Snooping on a lover or teen?! (A rant)

United States
February 17, 2011 8:38pm CST
Do you think it is proper to snoop on a lover? How about your teen? Would you go throught their cell phones or their email? Their diary? I would Never do that. it shows that you do not trust them. And after they find this out , how could they ever be close to you ever again? How could they Trust you ever again?I think the more you snoop , the further away your love or child will become. And soon , Real soon they will never trust you. I know one Needs to know where a teen is . And that one must know if a lover is All yours , but to snoop.
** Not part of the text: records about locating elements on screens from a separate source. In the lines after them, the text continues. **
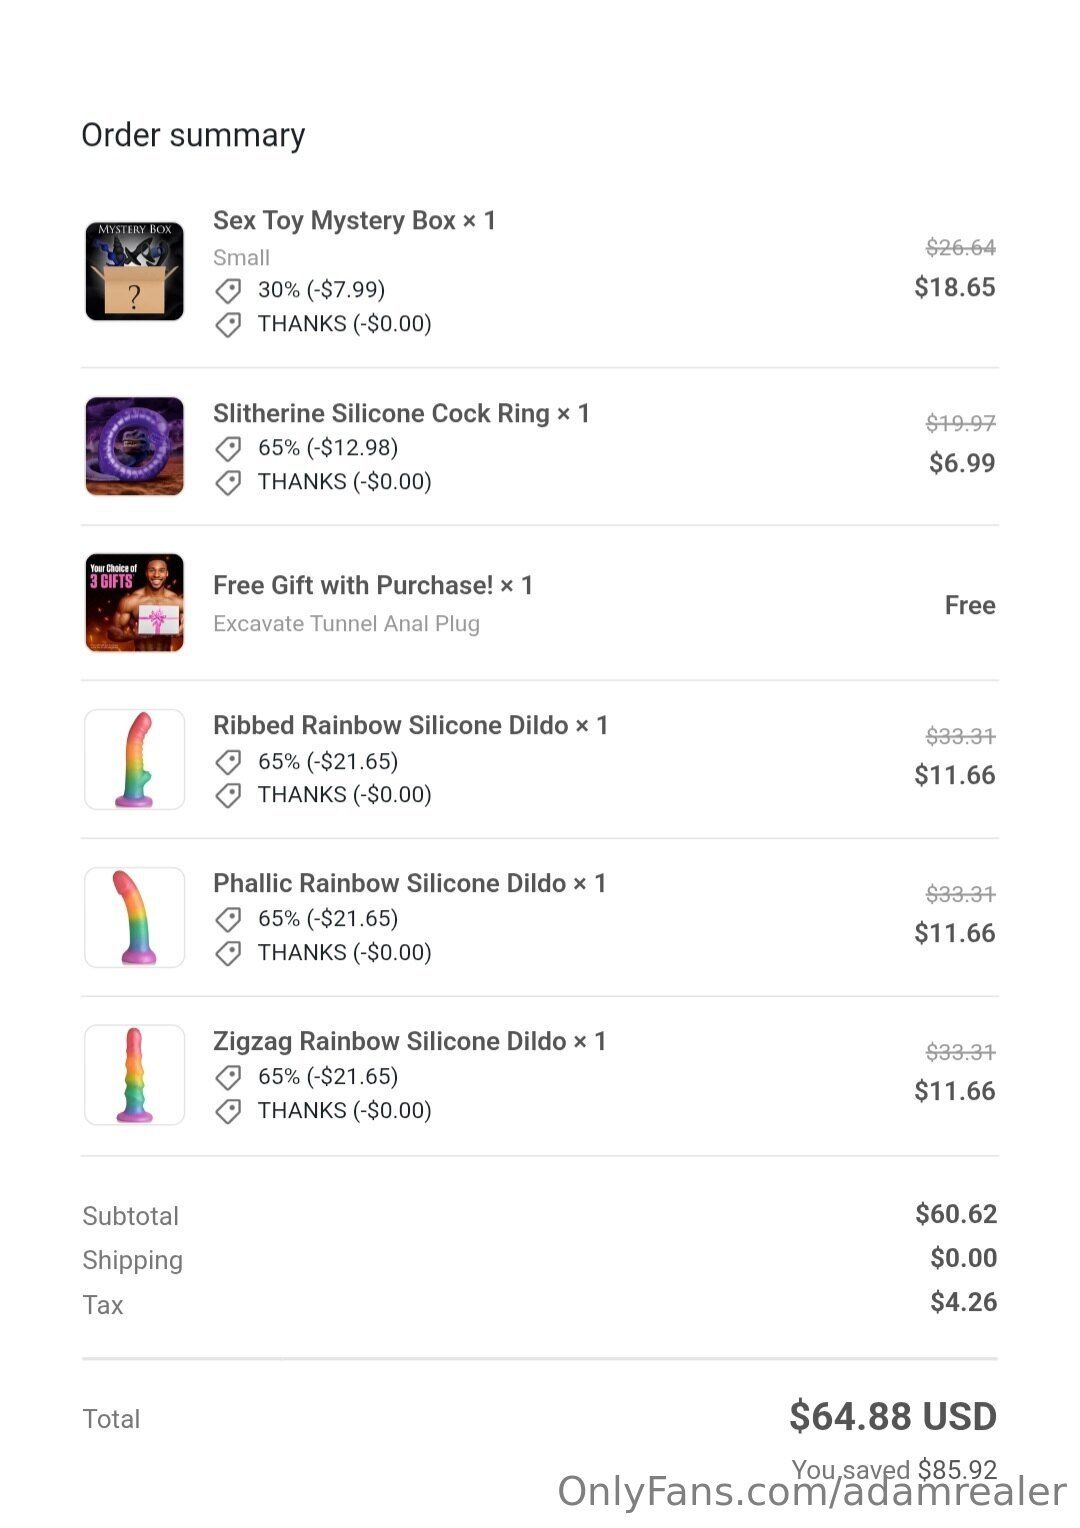Viewport: 1080px width, 1528px height.
Task: Click the THANKS tag icon under Mystery Box
Action: tap(228, 325)
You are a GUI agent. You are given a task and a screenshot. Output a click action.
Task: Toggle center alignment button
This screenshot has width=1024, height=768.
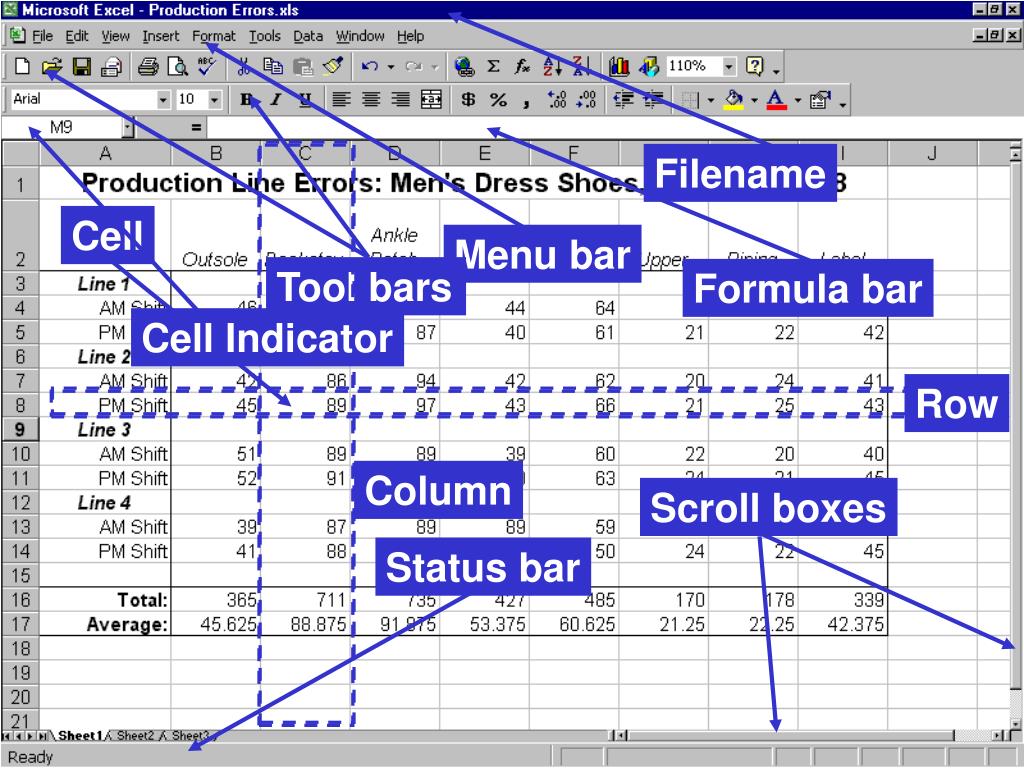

I think the minute you start to snoop , All is lost. Your thoughts.
2 people like this
8 responses
• United States
18 Feb 11
Snooping is not healthy in either doing so with the kids and or relationships. There are consequences that come with the end result. If snooping is done and the person is innocent, that is going to hinder the relationship. If the snooping is done and the real truth comes out, one must be preparedd with the results and how to go about handling it. My suggestion would be to simply ask, if the person lies and the truth comes out later then one has to use their judgment on how to handle all issues and or punishment.
2 people like this
@bounce58 (17387)
• Canada
20 Feb 11
Admittedly, I've struggled with this too. I've often caught myself about to... Luckily I come to my senses. And I give my head a shake and ask out loud (yep! really loud) 'what am I doing?!' I think it's just my insecurities trying to get over me. Insecurity vs. sense.
1 person likes this
• United States
20 Feb 11
So Sense beats out Insecurity. That is great! You just have to keep saying to yourself , my partner/spouse/lover Loves me or they wouldn't be with me.
@jillhill (37354)
• United States
18 Feb 11
I probably did snoop when the kids were home and it never affected our relationship...in fact I wish I had done more snooping where my son was concerned so maybe I could have headed off some of the problems he confronted! None of my kids ever held it against me. If I was suspicious of a spouse and I asked them what the heck they were up to and got no answers...I might do some snooping. I really don't think all is lost....
1 person likes this
• United States
19 Feb 11
With a lover , once you feel you Have to snoop , all trust is gone and once that goes, All is lost.
@sender621 (14894)
• United States
18 Feb 11
Everyone does deserve to have their privacy. Different considerations have to come into play when it comes to children. The teenage years are the ones that determine a big part of your life. To keep teens safe for both parent and child, a little snooping is sometimes called for.
@monty21 (119)
• India
18 Feb 11
I don't like it that anybody snoop on me. The reason is i don't snoop on anybody. It is like a cheap behavior and i avoid these things in my life. My thinking is live and let live. Anyone should do other things rather than snoop on anybody. I agree with you completely that anybody start to snoop, all is lost.
1 person likes this
• United States
18 Feb 11
I wonder if the parents that snoop , were spyed on when they were youung?
• China
18 Feb 11
It is a problem of moral character.If you are in another's shoes how you would feel.If so The lovers don't confide in each other,moreover "what is done by night appears by day."You will bring shame on yourself soon.
1 person likes this
• United States
18 Feb 11
Plus ruin a good relationship. If a teen Hasn't done anything wrong and yet their parent snoops and the teen finds out, There goes the trust and therefore the relationship. It is sad.
• Canada
18 Mar 11
The only way I would ever do that would be if I was 100% sure I was going to find something, and needed evidence for something, not just because i was curious, nosy, or just a snoop. In the case of a parent who knows their teen is involved in illegal behaviour, and only needs the proof, then it's one thing. Same with a lover whom you KNOW is cheating, but in the case of one who is just distrustful by nature, it's not OK at all.
1 person likes this
@rposta07 (240)
• United States
19 Feb 11
Well, snooping on a lover is never a good idea in my opinion. this greatly hurts relationships. As you said, it causes the trust to be completely lost. Also, it seems to almost always cause the person doing the snooping to become even more suspicious and to take every little thing in the wrong way. Bad idea! However, snooping on a teen may be okay in certain situaions. If you have a teenage child and there is reason to believe that they may be engaging in dangerous activities, this may e helpful. however, if you snoop on them just to keep tabs on them or to try to catch them in a lie, this could definitely hurt the relationship.